As we pass the midway point of July, the Brewers have just two wins this month.

The good news? Sunday’s win ended a seven-game losing streak and kept Milwaukee atop the National League Central standings.

The bad news? Things are only going to get more difficult in the second half.

For much of this season, it’s been the Brewers and everybody else in the NL Central. They’ve been in first place since April 5 and held sole possession of that spot for more than 90 days, from April 9 through July 11.

Now, it’s the Brewers and the Cardinals and the Reds and the Pirates. It’s a four-team race, with Pittsburgh just 3.5 games back in fourth place.

Looking ahead, there’s good and bad news for the Crew.

Let’s start with the bad this time.

In going 53-43 over their first 96 games, the Brewers beat up on somewhat weaker competition. The combined winning percentage of their 16 first-half opponents was .486, or 41 games under .500 over the course of 1517 games.

For the next 66 games, Milwaukee faces 12 opponents with a combined .501 mark in the first half, having won two more than they lost in 1142 games.

That includes coming out of the break in Washington against the first-place Nationals. The Brewers also have six games each against the NL West-leading Dodgers and Giants, 10 with the Cardinals, nine more with the Reds and six against the Pirates.

That adds up to 40 games — 61 percent of their remaining schedule — against six of the eight teams in the NL playoff race.

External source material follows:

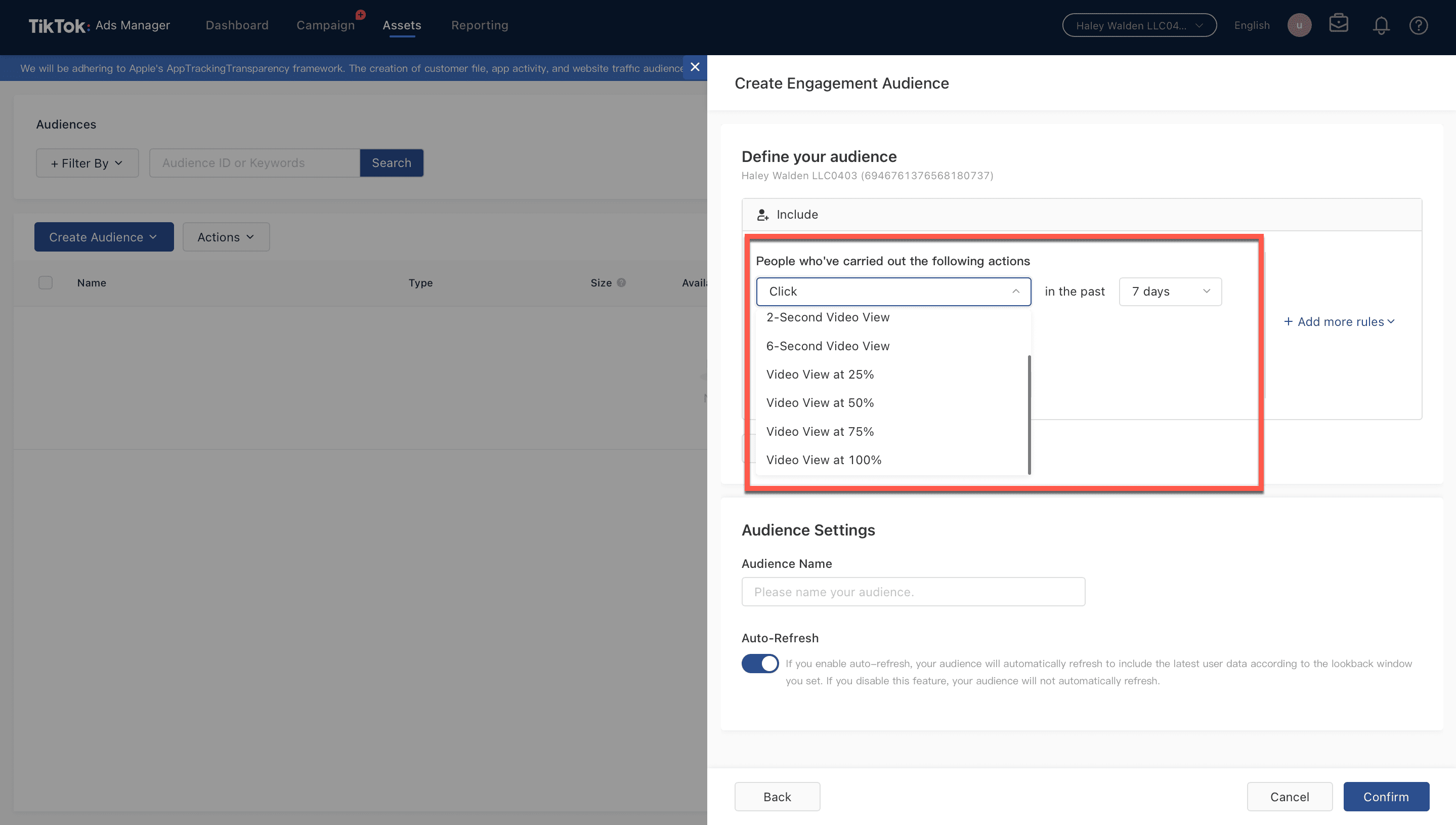
Task: Check the select-all audiences checkbox
Action: point(46,283)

If they’re going to win the division, the Brewers are going to have to earn it.

So what’s the good news?

Over the last six seasons dating back to their Wild Card berth in 2008, the Brewers have a .550 second-half winning percentage. They’ve won 43 more than they’ve lost. Milwaukee lost 15 more than it won over the same six first halves, for a .486 mark.

Even with this season included, the Brewers are just 317-322 in the first half over the last seven years. Just once — in ’09 — have they been worse in the second half.

And only twice — in ’08 and ’14 — have they scored more runs than their opponents before the All-Star break. But just as the winning percentages have risen, so too have their second-half run differentials.

The Brewers have outscored opponents by 174 runs in the second half, while giving up 121 more runs than they’ve plated in the first.

Between their tougher schedule and the Brewers being a second-half team in recent years, something’s got to give.

Either way, it should make for a thrilling playoff race down the stretch.